As yet, Done had seen little of the trials and tribulations of the diggers. Diamond Gully was a prosperous rush, and the impositions under which the Victorian miners complained so bitterly had not come home to many on this field; but he had heard a great deal. The political and social wrongs of the diggers were the staples of conversation about the camp-fires. To Jim's great surprise, he found these men, surrounded with the exciting conditions of their peculiar life, allowing their minds to be occupied with aspirations after political freedom.
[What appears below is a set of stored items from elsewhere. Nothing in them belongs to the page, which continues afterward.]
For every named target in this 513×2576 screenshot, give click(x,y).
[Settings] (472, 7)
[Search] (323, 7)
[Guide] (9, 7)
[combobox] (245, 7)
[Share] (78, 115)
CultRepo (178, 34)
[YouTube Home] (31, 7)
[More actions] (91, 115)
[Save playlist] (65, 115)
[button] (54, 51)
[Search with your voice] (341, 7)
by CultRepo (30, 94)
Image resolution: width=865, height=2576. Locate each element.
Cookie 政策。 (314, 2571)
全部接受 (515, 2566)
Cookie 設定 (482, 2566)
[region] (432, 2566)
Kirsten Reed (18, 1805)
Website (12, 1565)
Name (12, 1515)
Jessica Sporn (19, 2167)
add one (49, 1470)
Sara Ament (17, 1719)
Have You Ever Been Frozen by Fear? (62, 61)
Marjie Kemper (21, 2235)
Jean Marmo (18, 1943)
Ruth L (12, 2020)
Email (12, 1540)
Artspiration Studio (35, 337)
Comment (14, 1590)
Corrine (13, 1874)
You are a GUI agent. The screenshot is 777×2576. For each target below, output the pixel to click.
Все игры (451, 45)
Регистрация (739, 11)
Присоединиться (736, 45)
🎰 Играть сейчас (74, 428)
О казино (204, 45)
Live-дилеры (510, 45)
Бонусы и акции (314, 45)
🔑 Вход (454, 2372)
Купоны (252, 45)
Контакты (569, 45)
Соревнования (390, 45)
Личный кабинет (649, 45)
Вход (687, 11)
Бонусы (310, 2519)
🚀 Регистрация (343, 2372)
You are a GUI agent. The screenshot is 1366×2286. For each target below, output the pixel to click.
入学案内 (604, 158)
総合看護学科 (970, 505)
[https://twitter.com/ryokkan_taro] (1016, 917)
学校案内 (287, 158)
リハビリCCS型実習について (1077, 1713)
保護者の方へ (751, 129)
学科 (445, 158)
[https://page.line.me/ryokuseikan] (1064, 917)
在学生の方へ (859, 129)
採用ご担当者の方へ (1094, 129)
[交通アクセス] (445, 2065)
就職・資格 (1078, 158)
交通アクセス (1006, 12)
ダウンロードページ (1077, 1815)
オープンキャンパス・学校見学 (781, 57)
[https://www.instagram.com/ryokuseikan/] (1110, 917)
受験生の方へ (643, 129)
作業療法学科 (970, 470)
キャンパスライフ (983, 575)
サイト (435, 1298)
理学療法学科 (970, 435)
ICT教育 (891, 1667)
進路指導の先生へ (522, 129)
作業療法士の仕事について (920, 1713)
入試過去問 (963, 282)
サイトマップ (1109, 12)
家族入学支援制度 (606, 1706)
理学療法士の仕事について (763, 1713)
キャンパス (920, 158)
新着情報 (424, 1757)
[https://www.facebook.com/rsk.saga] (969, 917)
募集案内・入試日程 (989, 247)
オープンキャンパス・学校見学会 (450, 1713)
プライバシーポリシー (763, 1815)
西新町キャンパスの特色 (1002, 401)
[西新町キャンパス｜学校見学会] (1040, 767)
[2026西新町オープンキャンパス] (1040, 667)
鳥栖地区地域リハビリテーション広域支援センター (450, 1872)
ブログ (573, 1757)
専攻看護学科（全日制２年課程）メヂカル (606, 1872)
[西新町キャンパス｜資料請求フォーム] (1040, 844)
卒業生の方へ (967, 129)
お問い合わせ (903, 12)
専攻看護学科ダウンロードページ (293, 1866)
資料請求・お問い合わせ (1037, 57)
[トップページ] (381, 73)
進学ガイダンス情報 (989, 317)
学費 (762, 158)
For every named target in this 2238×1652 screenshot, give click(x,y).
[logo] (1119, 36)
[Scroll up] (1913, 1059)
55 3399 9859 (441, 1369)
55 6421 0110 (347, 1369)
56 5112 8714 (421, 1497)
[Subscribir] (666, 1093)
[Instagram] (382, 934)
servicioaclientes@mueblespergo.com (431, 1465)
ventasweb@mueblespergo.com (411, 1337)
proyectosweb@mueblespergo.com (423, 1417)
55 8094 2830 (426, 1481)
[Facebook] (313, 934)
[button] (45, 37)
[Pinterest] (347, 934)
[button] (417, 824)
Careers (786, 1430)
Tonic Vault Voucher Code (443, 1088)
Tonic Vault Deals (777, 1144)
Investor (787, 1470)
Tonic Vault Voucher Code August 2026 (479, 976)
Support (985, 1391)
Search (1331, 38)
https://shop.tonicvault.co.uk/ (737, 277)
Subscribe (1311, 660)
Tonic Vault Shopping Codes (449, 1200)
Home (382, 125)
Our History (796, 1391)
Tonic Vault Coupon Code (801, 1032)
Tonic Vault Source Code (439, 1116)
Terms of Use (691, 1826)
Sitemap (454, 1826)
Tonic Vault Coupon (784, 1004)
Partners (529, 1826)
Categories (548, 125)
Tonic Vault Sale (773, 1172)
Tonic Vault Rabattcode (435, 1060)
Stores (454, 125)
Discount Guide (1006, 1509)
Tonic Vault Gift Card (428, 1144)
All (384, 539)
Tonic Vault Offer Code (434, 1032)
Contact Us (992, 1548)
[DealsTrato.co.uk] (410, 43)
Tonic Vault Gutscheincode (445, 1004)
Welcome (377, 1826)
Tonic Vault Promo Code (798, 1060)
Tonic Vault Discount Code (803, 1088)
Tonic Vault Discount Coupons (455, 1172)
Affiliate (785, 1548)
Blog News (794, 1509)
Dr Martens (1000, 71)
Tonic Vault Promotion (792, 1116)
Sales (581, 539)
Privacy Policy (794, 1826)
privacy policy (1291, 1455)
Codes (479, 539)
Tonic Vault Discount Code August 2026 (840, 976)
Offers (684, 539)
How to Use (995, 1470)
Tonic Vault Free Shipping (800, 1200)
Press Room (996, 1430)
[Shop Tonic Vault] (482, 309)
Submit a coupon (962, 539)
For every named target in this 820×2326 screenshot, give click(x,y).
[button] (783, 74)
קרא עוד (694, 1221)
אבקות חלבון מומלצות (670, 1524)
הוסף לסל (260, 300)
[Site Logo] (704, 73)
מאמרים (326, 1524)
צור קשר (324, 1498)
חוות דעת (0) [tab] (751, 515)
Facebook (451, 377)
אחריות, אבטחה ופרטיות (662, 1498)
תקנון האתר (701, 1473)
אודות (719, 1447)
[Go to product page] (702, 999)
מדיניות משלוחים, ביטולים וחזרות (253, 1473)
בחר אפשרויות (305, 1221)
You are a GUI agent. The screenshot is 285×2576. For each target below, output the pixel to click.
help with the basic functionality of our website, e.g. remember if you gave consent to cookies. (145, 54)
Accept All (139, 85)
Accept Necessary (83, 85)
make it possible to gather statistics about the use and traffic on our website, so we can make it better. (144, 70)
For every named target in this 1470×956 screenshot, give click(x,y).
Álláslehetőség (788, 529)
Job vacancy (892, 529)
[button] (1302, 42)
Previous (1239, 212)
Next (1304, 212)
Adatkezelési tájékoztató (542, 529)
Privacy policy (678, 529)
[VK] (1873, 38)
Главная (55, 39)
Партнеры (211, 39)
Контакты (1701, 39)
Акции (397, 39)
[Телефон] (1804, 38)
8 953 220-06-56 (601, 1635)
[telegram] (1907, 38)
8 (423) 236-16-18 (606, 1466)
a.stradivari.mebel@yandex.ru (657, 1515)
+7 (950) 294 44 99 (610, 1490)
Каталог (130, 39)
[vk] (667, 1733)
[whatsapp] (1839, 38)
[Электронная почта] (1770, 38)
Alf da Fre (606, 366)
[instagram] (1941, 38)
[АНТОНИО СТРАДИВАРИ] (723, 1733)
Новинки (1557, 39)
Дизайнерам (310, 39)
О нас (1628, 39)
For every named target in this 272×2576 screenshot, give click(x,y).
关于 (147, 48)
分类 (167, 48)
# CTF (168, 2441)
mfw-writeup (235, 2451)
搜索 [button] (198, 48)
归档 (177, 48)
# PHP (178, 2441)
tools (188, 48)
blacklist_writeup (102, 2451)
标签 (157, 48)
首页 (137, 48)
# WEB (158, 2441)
The failure of Chartism in England had driven thousands of hot-blooded champions of popular rights to Australia, and these were the leaven that leavened the whole lump. They talked of people's parliaments, manhood suffrage, and payment of members in a country governed by a pack of British nominees who had no knowledge of the bulk of the people and no sympathy with their aspirations. The ideas stirred the miners; they found a lodgment in every breast, and already men spoke of an Australian Republic south of the Murray, governed on the liberal principles enunciated by Fergus O'Connor.